Bronze & Merits: RT’s educational projects #1917LIVE and #Romanovs100 honored at 98th ADC Awards
The ADC Annual Awards is one of the most prestigious awards in design, marketing and advertising. This year, at a ceremony that took place in New York on Monday, the prizes for creative achievements were awarded for the 98th time, which makes ADC the world’s oldest continuously running award.
The #1917LIVE: Revolution in Tweets book scooped the Bronze Cube in the Innovation/Publication Design category. The other winner in this category, the New York Times’ Fake News Stand, scored silver.
There it is! Our first iconic #adcawards Cube! Bronze for Innovation in Publication Design awarded to our #1917LIVE book 🔶 #Romanovs100 also wins 2 Merit honors! Beyond proud: 🙏🏻 to @TheOneClub jurors #adcawards2019@marinamaral2@HelenRappaport@Romanovs100@RT_1917@RT_compic.twitter.com/8RKgKhbYHx— Kirill Karnovich-Valua (@KarnovichValua) May 7, 2019
Telling the story of the revolution that did away with the monarchy of the Russian Empire, #1917LIVE was a crowd project on Twitter that simulated those dramatic events in “real time.” Dozens of accounts were set up by the creative team and history enthusiasts from all over the world to relive the revolution from the point of view of the Tsar and his loyalists, workers, police, the Bolsheviks, and many others.
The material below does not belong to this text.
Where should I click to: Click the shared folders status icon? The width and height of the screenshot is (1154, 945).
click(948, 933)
The book which followed the project became a dynamic and interactive Twitter-style dive into history learning. It sought to preserve the crowd experience gained through the online platform, while QR-codes used on the pages brought an additional dimension to the learning experience.
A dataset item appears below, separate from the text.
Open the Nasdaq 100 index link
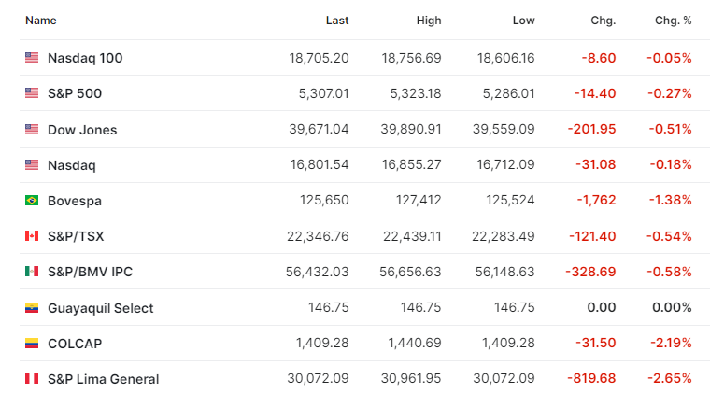 (85, 58)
A spin-off from #1917LIVE, the #Romanovs100 project focused on the private, behind-the-scenes lives of Russia’s last emperor, Nicholas II, and his family. The project’s teaser videos and posters were honored by the ADC’s Merit awards in the Motion/Film Craft and Photography/Social Media nominations respectively.
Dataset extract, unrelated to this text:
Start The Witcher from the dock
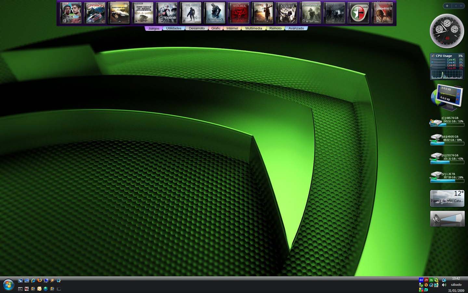Screen dimensions: 468x293 click(239, 13)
The teasers were made to bring actual photos taken by the Romanov family to life. Looking into what might have been happening just seconds before the actual pictures were taken, they were shot on 16mm and 8mm film to add authenticity to the image.
The posters looking into the individual character of the last ruling family members were created utilizing the ambrotype technique, which was invented back in the 1850s. In ambrotype photography, the print is created on glass, not paper. This makes each image unique and unreproducible.
'When I become Tsar there will be neither poor nor unhappy people. I want everyone to be happy' - Tsarevich AlexeiHistorical photo-puzzle ends July 16-17 https://t.co/F06DqtvbKU#Romanovs100pic.twitter.com/ITv9YOP2gt— Romanovs100 (@Romanovs100) July 13, 2018
#1917LIVE is a three-time Cannes Lyons finalist and has already been honored by 25 awards, including Webby, Epica, Shorty, and others. Just last April, the #Romanovs100, too, added a Shorty award to its collection of prizes. This was for the Best Images, beating notable campaigns by Alexander McQueen, Pantone & NFL.